§ **WHAT YOU WILL DO**
The answer must be every line of the records in which the string "agent" appears.

§ **GIVEN DATA**
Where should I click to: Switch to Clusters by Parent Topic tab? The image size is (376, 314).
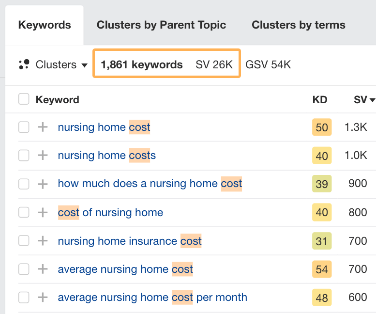click(x=161, y=25)
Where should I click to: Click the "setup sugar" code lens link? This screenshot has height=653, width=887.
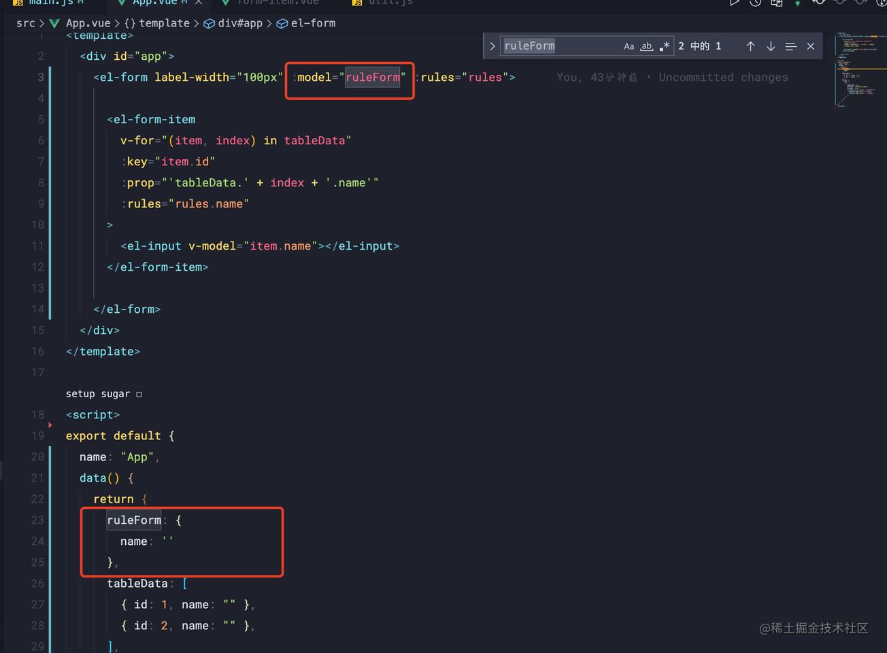(98, 394)
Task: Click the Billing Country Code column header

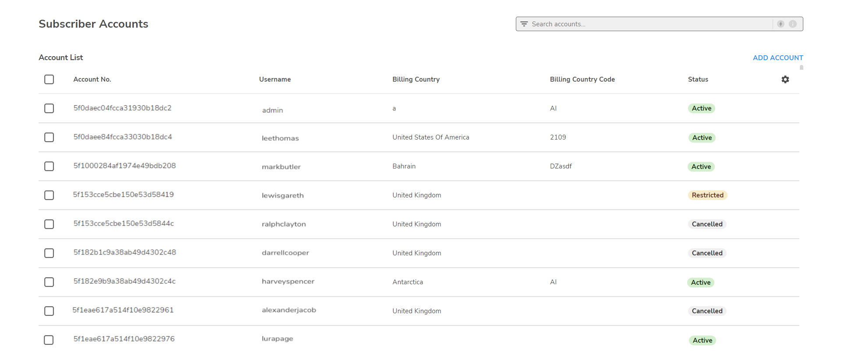Action: [x=582, y=79]
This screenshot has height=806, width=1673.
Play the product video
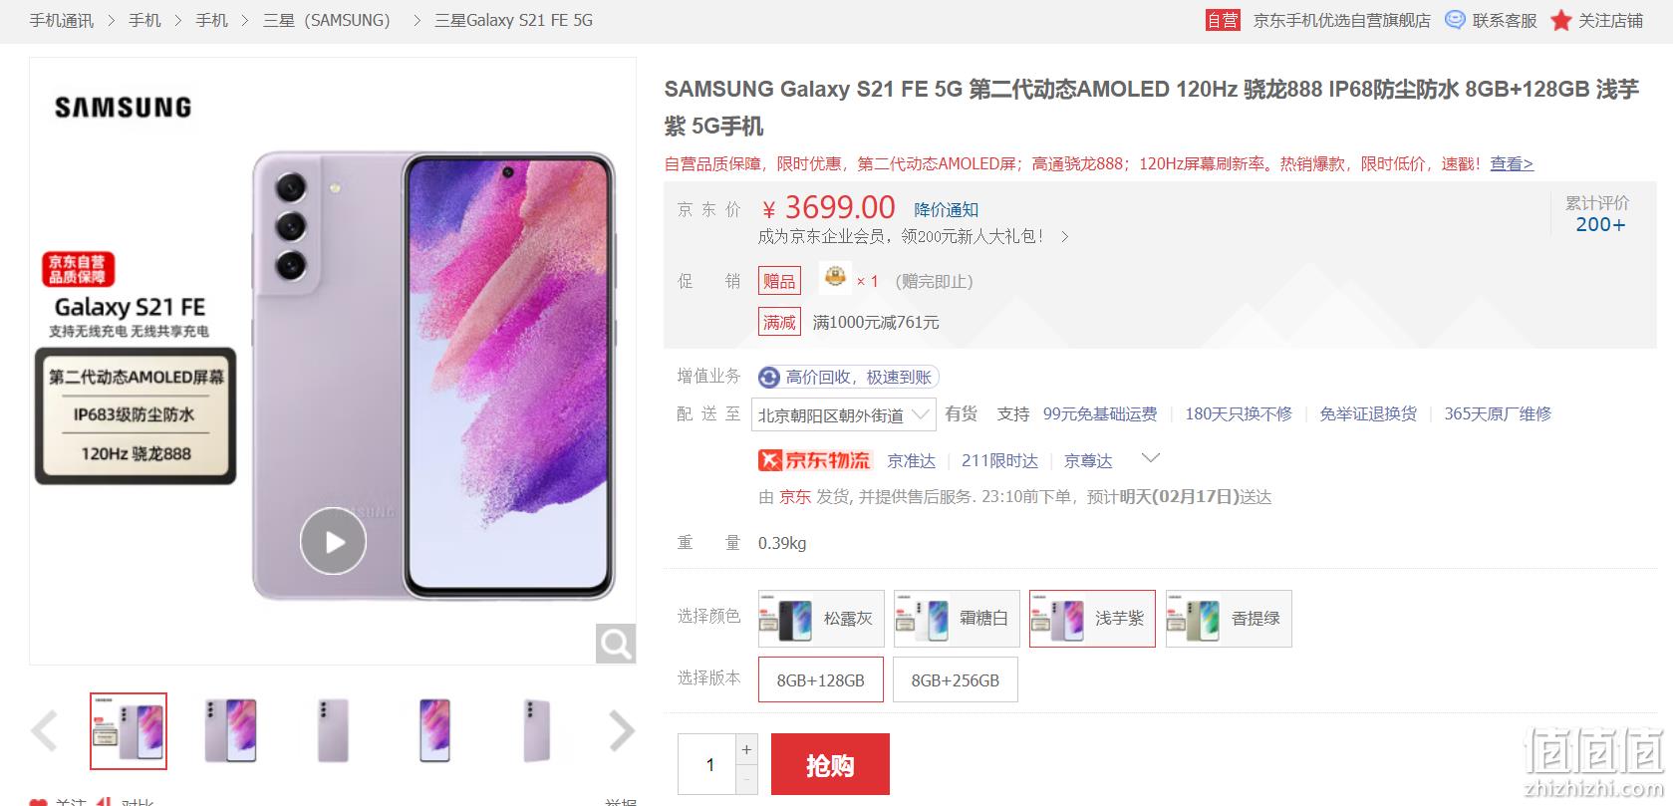(x=333, y=541)
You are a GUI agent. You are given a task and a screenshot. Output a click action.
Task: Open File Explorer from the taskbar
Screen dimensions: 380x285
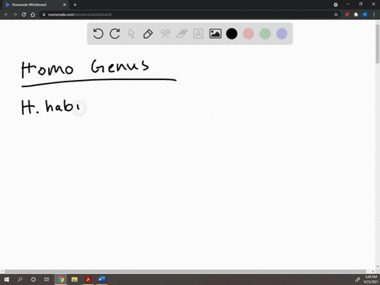click(74, 279)
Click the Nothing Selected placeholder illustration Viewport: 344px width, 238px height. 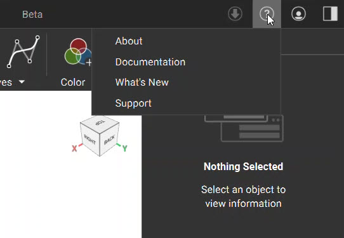tap(244, 128)
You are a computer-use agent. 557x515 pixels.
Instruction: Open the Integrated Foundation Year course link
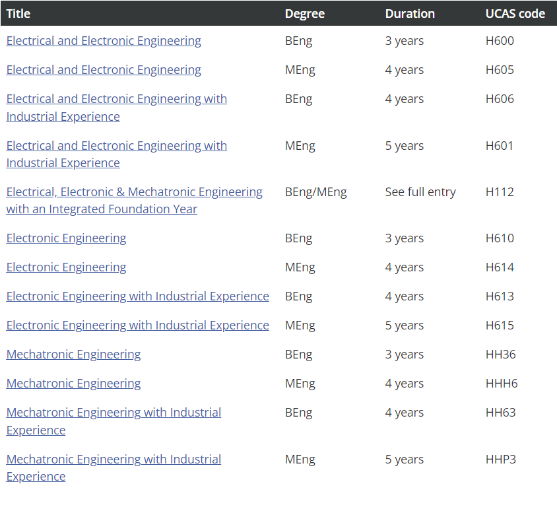(x=134, y=192)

§ **FINISHED EXERCISE**
You are a GUI agent. You are given a task and a screenshot. Output a click action.
You are a computer-use agent. 557x515 pixels.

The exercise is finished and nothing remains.